In 1976, Qadir joined Quaid-e-Azam University's Department of Mathematics as an associate professor. In 1983, Qadir became chairman of the Department of Mathematics at the Quaid-i-Azam University. In 1986, Riazuddin invited Qadir to Trieste, Italy to join International Centre for Theoretical Physics (ICTP) where he carried out his research in special and general theory of relativity. At ICTP, he taught the advanced course of differential equations, Special functions, Upper and lower bounds on Entropy and the Number Theory. In 1988, after researching at ICTP under Abdus Salam, Qadir re-joined Qau and became full professor of Mathematics.

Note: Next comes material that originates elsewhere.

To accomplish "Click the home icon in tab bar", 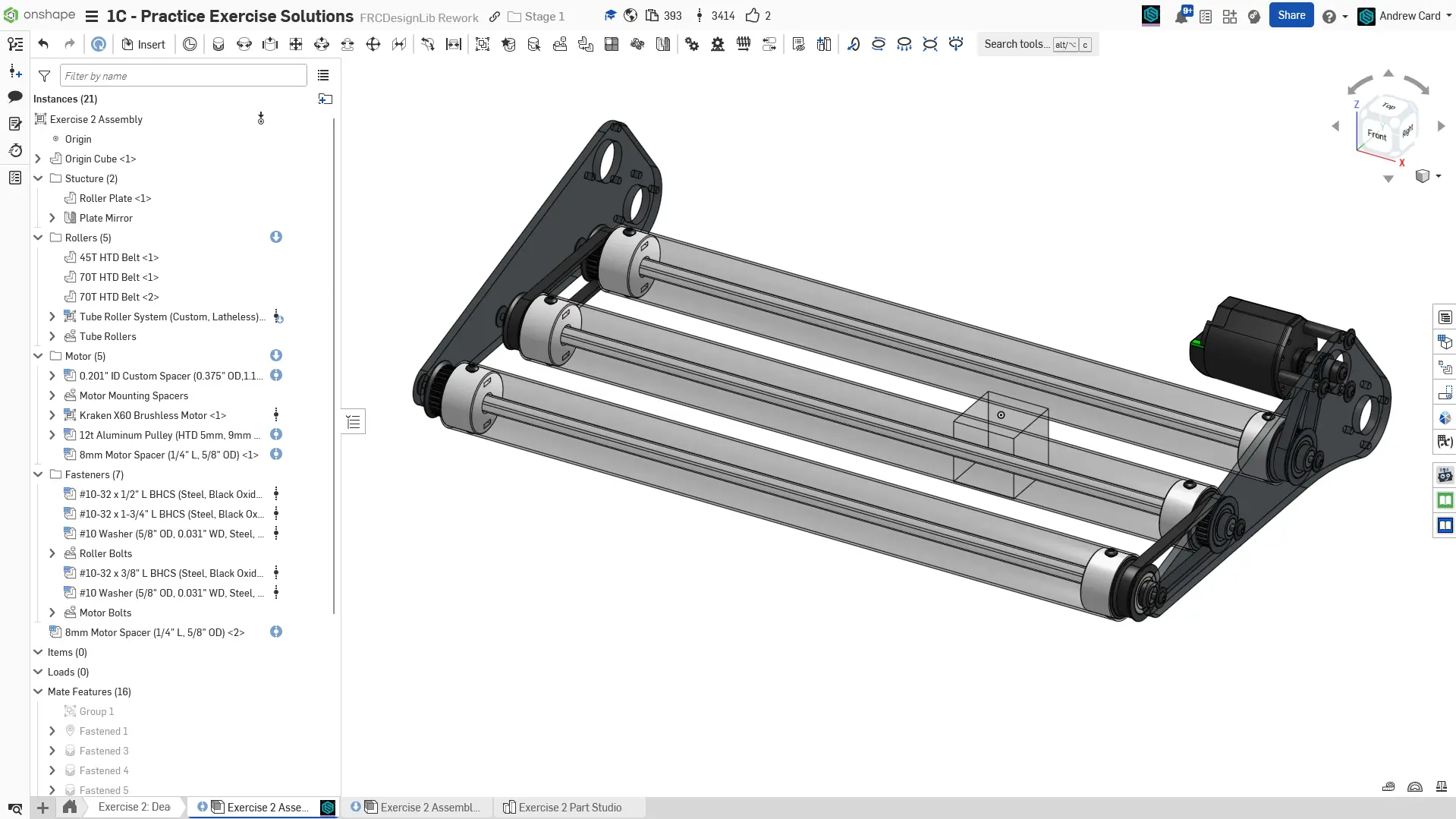I will pos(70,807).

In 1989, Qadir published a book on Special relativity through World Scientific. Qadir provided simple representation of details of calculations and its extension into theory of motion. Through his text book, Qadir briefly discussed and introduced the Special Relativity for extension into General Relativity.
  
In 1993, he was asked by the President, Ghulam Ishaq Khan (late), to teach in the then newly founded research institute at Topi, Ghulam Ishaq Khan Institute of Engineering Sciences and Technology. In 1994, he went to Saudi Arabia where he visited his lifelong friend Riazuddin where, on his friend's recommendation, joined King Fahd University of Petroleum and Minerals where he served as a chairman of Department of Mathematics and Statistics.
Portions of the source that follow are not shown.